E' arrivata intorno all'ora di pranzo la lettera di diffida al governatore Marco Marsilio che, ieri sera, giocando d'anticipo sul Governo, ha emanato l'ordinanza numero 106 che ha riportato, da oggi, l'Abruzzo in zona arancione. Lasciata, dunque, la zona rossa prima del previsto, prima del 9 dicembre. Ossia prima dei 21 giorni imposti dalla normativa.
La nota è firmata dai ministri Francesco Boccia e Roberto Speranza. "La invitiamo e la diffidiamo - si legge - a revocare ad horas l'ordinanza regionale ricordandole le gravi responsabilità che potrebbero derivare dalle misure da lei introdotte riguardo alla salute dei cittadini".
"Non voglio drammatizzare lo scontro con il Governo - afferma Marsilio in conferenza stampa a L'Aquila - ma francamente considero eccessivo se non risibile il tono intimidatorio e la minaccia di responsabilità penali riguardo ai contagi che deriverebbero da questo evento. E tutti gli altri che finora hanno preso il coronavirus? A chi dobbiamo addebitare la responsabilità?"

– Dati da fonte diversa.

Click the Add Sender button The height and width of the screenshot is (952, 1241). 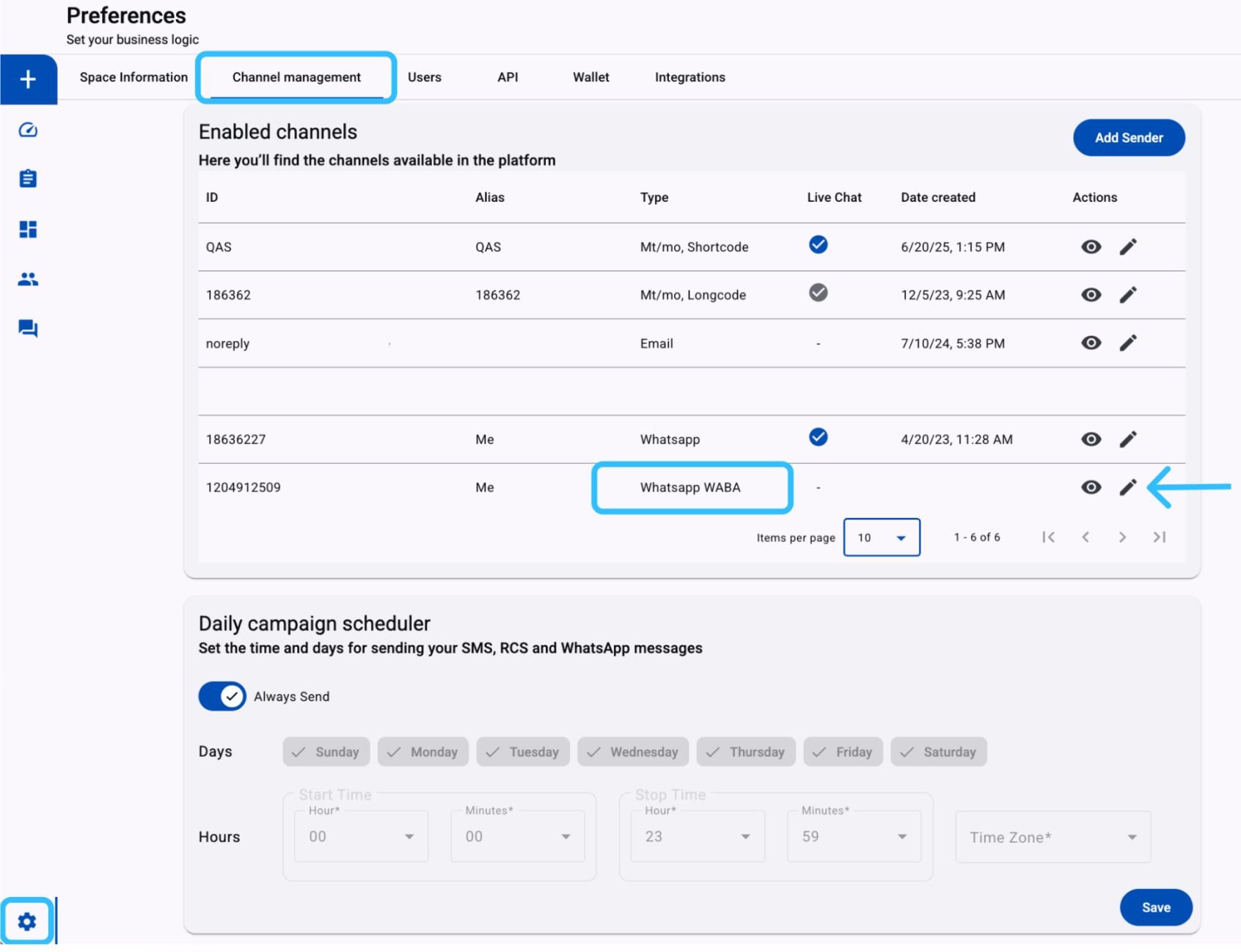click(x=1129, y=138)
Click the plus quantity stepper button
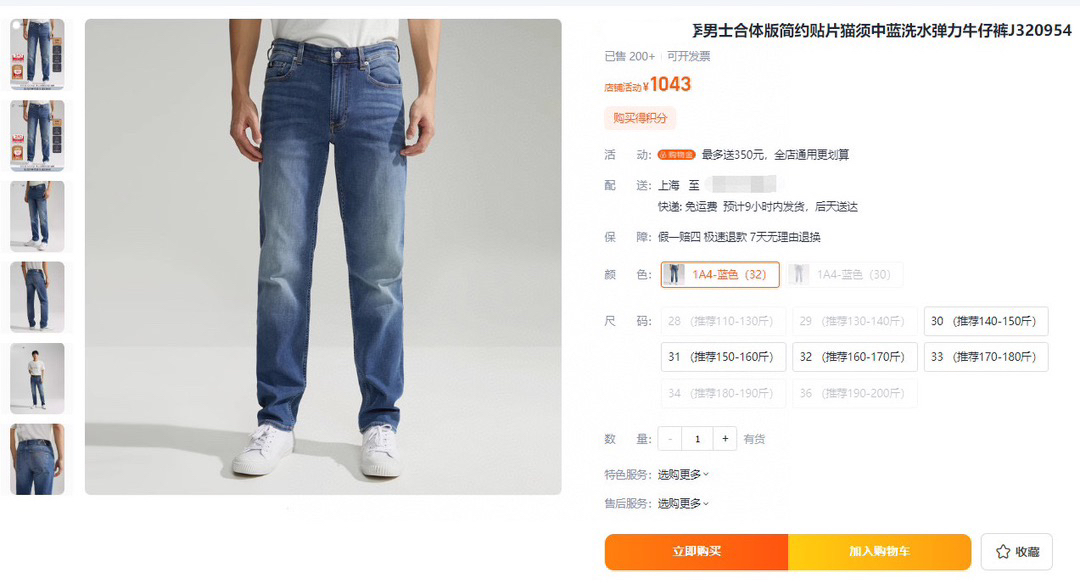This screenshot has width=1080, height=584. tap(725, 439)
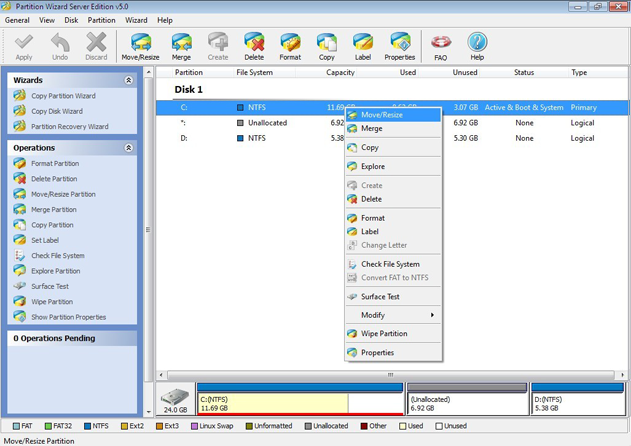Click the D:(NTFS) block in disk map
Image resolution: width=631 pixels, height=446 pixels.
coord(577,402)
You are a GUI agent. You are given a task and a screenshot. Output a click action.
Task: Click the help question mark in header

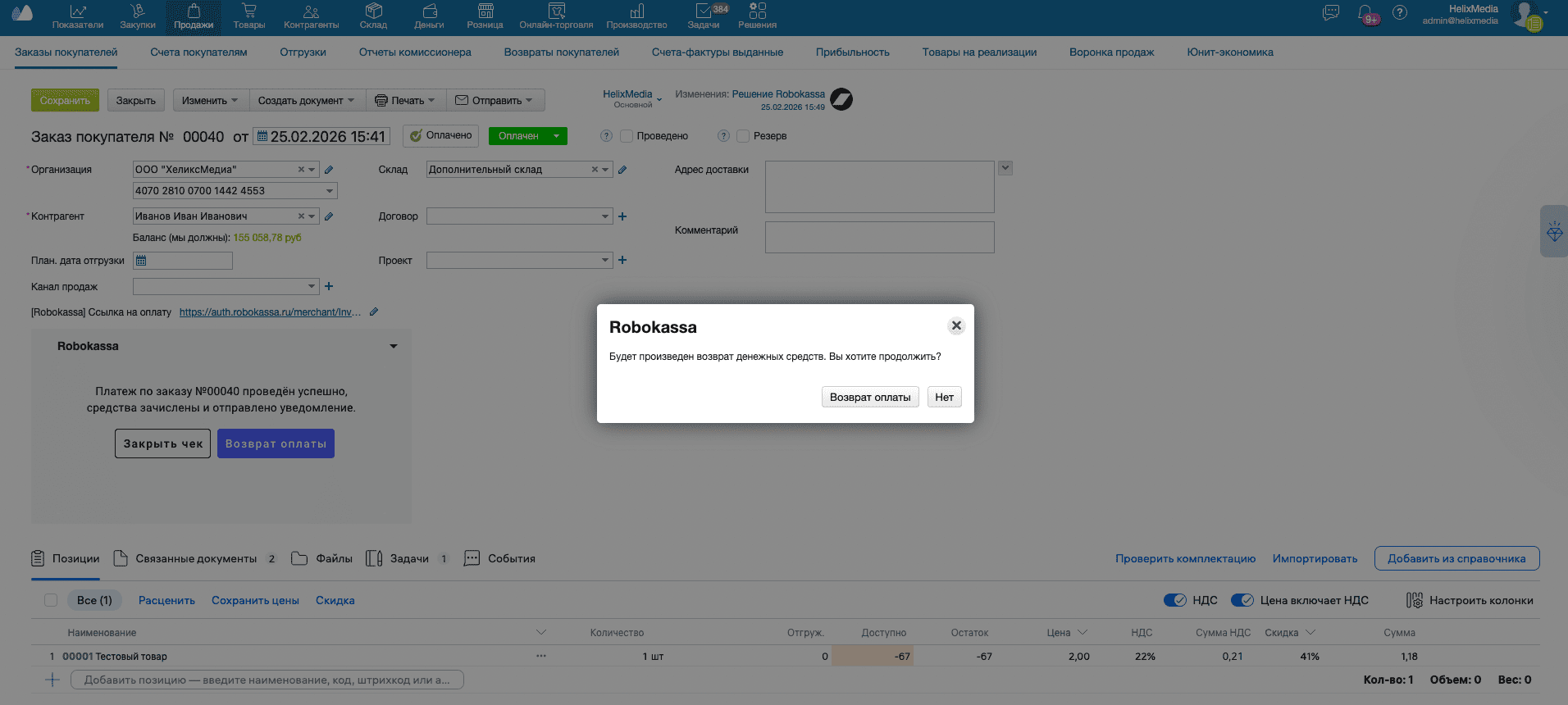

"I nostri legali - prosegue Marsilio - stanno valutando il tono e i contenuti della diffida e la risposta. Io non condivido questa posizione. Non condivido neanche questa lettura della norma e soprattutto ho il dovere di far prevalere le ragioni dell'Abruzzo. Sin dal 2 dicembre ho scritto a Speranza chiedendogli in sostanza l'opportunità di utilizzare una facoltà di deroga che la legge concede".
Secondo Marsilio "ci siamo ritrovati con la Cabina di regia che riconosce in maniera positiva il fatto che l'Abruzzo abbia adottato misure anticipate, con risultati importanti, ma il ministro non ne ha preso assolutamente atto. Solo oggi con questa diffida e ieri tramite agenzie di stampa ci dicono 'però potete uscire il 9 e diventare arancione'. Dopo che faccio un'ordinanza con passaggio graduale alla zona arancione, si scatena la diffida e c'è la disponibilità del Governo".
"Se io avessi atteso che la Cabina di regia si fosse riunita venerdì 20 novembre, poi il sabato l'ordinanza, che va in vigore dal lunedì, noi saremmo entrati in zona rossa otto giorni dopo che il Gruppo tecnico Scientifico ci aveva lanciato l'allarme. Abbiamo guadagnato molti giorni, nei quali avremmo accumulato centinaia e centinaia di casi in più, che sarebbero stati molto più lunghi da smaltire dopo. Adottando la nostra ordinanza il 16 con decorrenza 18, già nel report della settimana successiva, cioè dal 27, eravamo arancioni. Significa che quei giorni in cui ci siamo fermati per tempo hanno avuto un effetto importante", puntualizza il presidente. "Per questo dico a Governo, serenamente, senza polemica, di rivalutare questa situazione: non c'è bisogno di aspettare tutti e 21 i giorni che qualcuno ha deciso che servono assolutamente, creando fibrillazioni e tensioni inopportune".
"Sono due giorni decisivi per la vita del Paese. Se fossero stati due giorni qualsiasi non staremmo neanche a discuterne". Punta il dito poi sulle emergenze economiche, riferendosi al periodo di Natale e allo shopping. "Abbiamo dimostrato capacità autonoma di assunzione di responsabilità. Se avessi voluto fare propaganda mi mettevo a fare i comizi in piazza, come fatto da compagni di partito o di governo dei ministri Speranza e Boccia. Potevo fare finta di niente, aspettare il report, farmi schiaffare in zona rossa e protestare, come hanno fatto colleghi di sinistra, per prendersela col Governo ladro. Invece ho subito inserito l'Abruzzo in zona rossa e questa accusa di non aver saputo fare i conti è tra lo schizofrenico e il paranoico".
"Mi sembra eccessivo dover scontare la pena senza pietà. Con il ministro ne ho parlato -chiarisce - sempre in maniera molto franca, da una parte e dall'altra. Sapeva che c'era da parte mia questa richiesta e questa pressione per riallineare posizione dell'Abruzzo alle altre regioni con i quali condivide gli stessi valori. A me non è che fa vergogna stare in zona rossa o essere l'unico, questo è il teatrino della politica. Ora ci rendiamo conto che la nostra regione sta esattamente nella media nazionale, i dati non li può smentire nessuno. Quindi pensiamo che la cura sia durata a sufficienza e non poteva andare avanti, altrimenti avrebbe... uscciso il malato".